*Aufgabenstellung*.
**A.** Beantworte anhand des Berichts über den Skimarathon die folgenden Fragen:
(i) Welche Verpflegung gibt es oben am Pass?
(ii) In welchem Abstand steht ein Schneescooter an der Strecke?
(iii) Wie schwer muss der Rucksack, den jeder Teilnehmer mitführt, mindestens sein?
**B.** Ersetze im Bericht über den Skimarathon „Diagonalschritt“ durch „Skatingschritt“ und gib dabei den Abschnitt von „Beim neuerlichen Aufstieg“ bis „Loipe schleppen muss.“ wieder.
**C.** Setze den Bericht über den Skimarathon dort fort, wo er aufhört.

*Ausgangstext*.
----
Oben am Pass gibt’s Verpflegung: Heißen Tee, Apfelsinen, Schokolade. Vor uns öffnet sich ein langes breites Tal, in der Ferne kann ich – stecknadelgroß nur – die Spitzenreiter erkennen. Endlich bergab jetzt! Doch die Vorfreude weicht schlagartig jähem Entsetzen. In der sanft abschüssigen Loipe ist nix mit Abfahrtshocke und „laufen lassen“… träge und scheinbar wiederwillig kriechen die Bretter dahin. Es ist, als hätte man Leim unter der Sohle. Selbst im kräftigen Doppelstockschub geht es nur mühsam talwärts… Immer weiter reißt das Feld auseinander, spätestens bei Kilometer 15 ist hier fast jeder ein Einzelkämpfer. Als ich den Wendepunkt im Tal erreiche, bin ich schon fix und fertig. „Jetzt bloß keine schlechte Laune bekommen“, trichter ich mir selbst immer wieder ein. Stattdessen lieber den Blick schweifen lassen in diese unermessliche Unendlichkeit – und am Wegesrand einfach mal ein kurzes Schwätzchen halten mit den Herrschaften der „Eisbären-Wacht“. Aller 2 km steht ein Schneescooter an der Strecke, mit Personal in neongelber Leuchtweste und einem Schießeisen griffbereit, wie auch wir es bei unserem Erkundungs-Gang samt Großkaliber-Munition auf dem Buckel hatten. Ob es denn beim Skimarathon schon Zwischenfälle mit Eisbären gegeben habe, will ich wissen, während ich mir mühsam einen Power-Riegel einverleibe. Der „Isbjoern“-Wächter schüttelt lachend den Kopf und beruhigt mich: „Nein. Aber Gesetz ist Gesetz. Und sicher ist eben sicher!“ – Auch ich muss lachen: So leer gepumpt und matschig, wie ich mich auf meinen schmalen Brettern heute fühle, wäre ich bestimmt keine lohnende, sprich: leckere – Frühstücksbeute.

Beim neuerlichen Aufstieg zurück in Richtung Passhöhe ist an Doppelstock-Einsatz schon gar nicht mehr zu denken, brav und bescheiden ackere ich mich im Diagonalschritt wieder in Richtung Pass-Höhe. Tröstlich allenthalben, dass da manche(r) noch mehr leidet und freundlich aus der Spur tritt, wenn ich überhole. Froh, mal eine Verschnaufpause zu haben. Auch die Kälte zehrt aus, herzerwärmend dafür die unvergesslichen Fernblicke ins scheinbar ewige Weiß. Diese fantastische Kulisse allein ist die Quälerei wert!!! In diesen Momenten drückt auch der Rucksack nicht mehr ganz so schwer, den hier jeder Teilnehmer obligatorisch mit mindestens 3 Kilogramm Verpflegung und warmen Sachen mit durch die Loipe schleppen muss.
----
*Gezeigte Daten*.
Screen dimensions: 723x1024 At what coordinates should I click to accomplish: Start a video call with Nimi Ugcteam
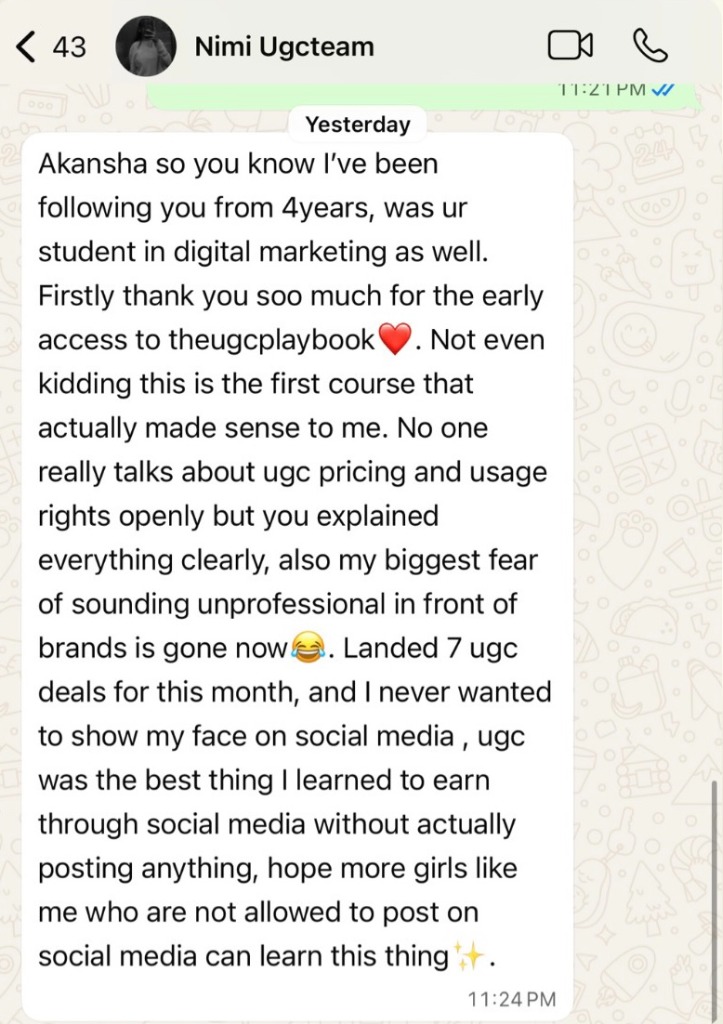570,45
----
*Lösungen*.
**A.**
(i) Heißen Tee, Apfelsinen und Schokolade.
(ii) Alle 2 km.
(iii) Mindestens 3 Kilogramm, mit Verpflegung und warmen Sachen.

**B.**
Beim neuerlichen Aufstieg zurück in Richtung Passhöhe ist an Doppelstock-Einsatz schon gar nicht mehr zu denken, brav und bescheiden ackere ich mich im Skatingschritt wieder in Richtung Pass-Höhe. Tröstlich allenthalben, dass da manche(r) noch mehr leidet und freundlich aus der Spur tritt, wenn ich überhole. Froh, mal eine Verschnaufpause zu haben. Auch die Kälte zehrt aus, herzerwärmend dafür die unvergesslichen Fernblicke ins scheinbar ewige Weiß. Diese fantastische Kulisse allein ist die Quälerei wert!!! In diesen Momenten drückt auch der Rucksack nicht mehr ganz so schwer, den hier jeder Teilnehmer obligatorisch mit mindestens 3 Kilogramm Verpflegung und warmen Sachen mit durch die Loipe schleppen muss.

**C.**
Nach 3 Stunden und 55 Minuten schiebe ich mich mehr schlecht als recht durch den kleinen Torbogen mit der Aufschrift „Mal“, das Ziel! Die Zeit ist mir längst völlig schnuppe, der Körper ist ausgelaugt, aber die Seele jubelt! Durchgehalten, angekommen und das Erlebnis einer traumhaften Landschaft selbst Schritt für Schritt mit eigener Kraft erarbeitet! Das ist es, was hier zählt! Der Vollständigkeit halber dennoch studiere ich die Zettelwirtschaft an der Holztafel mit den Resultate: Der schnellste Herr hat ganze 2:01 Sunden für den stumpfen Track benötigt, die schnellste Dame 2:27 Stunden. Ob die auch einen Blick hatten für´s grandiose Panorama?

Das abendliche Bier im einzigen Pub der Stadt mit dem (irreführenden!) Namen „Cafe Busen“ könnte köstlicher nicht schmecken! Draußen vor dem Fenster strahlt die Mitternachts-Sonne und vertreibt unsere Müdigkeit – schlafen können wir auf der langen Heimreise noch genug. Unsere Zeit ist hier oben nach 4 Tagen leider viel zu schnell vorbei: Ein letzter sehnsüchtiger Blick aus dem Flugzeug-Fenster: Wie eine weiße Fata Morgana entschwinden die weißen Inseln am Horizont des Polarmeers – und ich spüre innerlich schon die Gewissheit: Ich komme wieder! Dann ganz bestimmt mit der Tourenski-Ausrüstung im Gepäck, um die Faszination der Arktis in den menschenleeren Tälern von Spitzbergen noch authentischer und noch intensiver zu erleben! Gern bitteschön auch dann wieder ohne eine leibhaftige Begegnung mit dem „König der Arktis“!

Infos unter:
www.longyearbyen-camping.com
svalbardturn.no/index.php?id=135
Reiseveranstalter: z.B. „Schulz-Aktiv-Reisen“ Dresden, www.schulz-aktiv-reisen.de
Termin für 2013: 27. April

Der Autor:

Thorsten Kutschke (42) lebt und arbeitet als freiberuflicher Journalist und Filmemacher in Dresden. Er moderiert u.a. das Bergsteiger-Magazin „Biwak“ im MDR-Fernsehen und berichtet seit mehr als einem Jahrzehnt über den internationalen Ski-Zirkus. In eigener Regie verantwortet er die Berg-Film-Edition „Traumtouren-Film“ (im Internet unter www.traumtouren-film.de)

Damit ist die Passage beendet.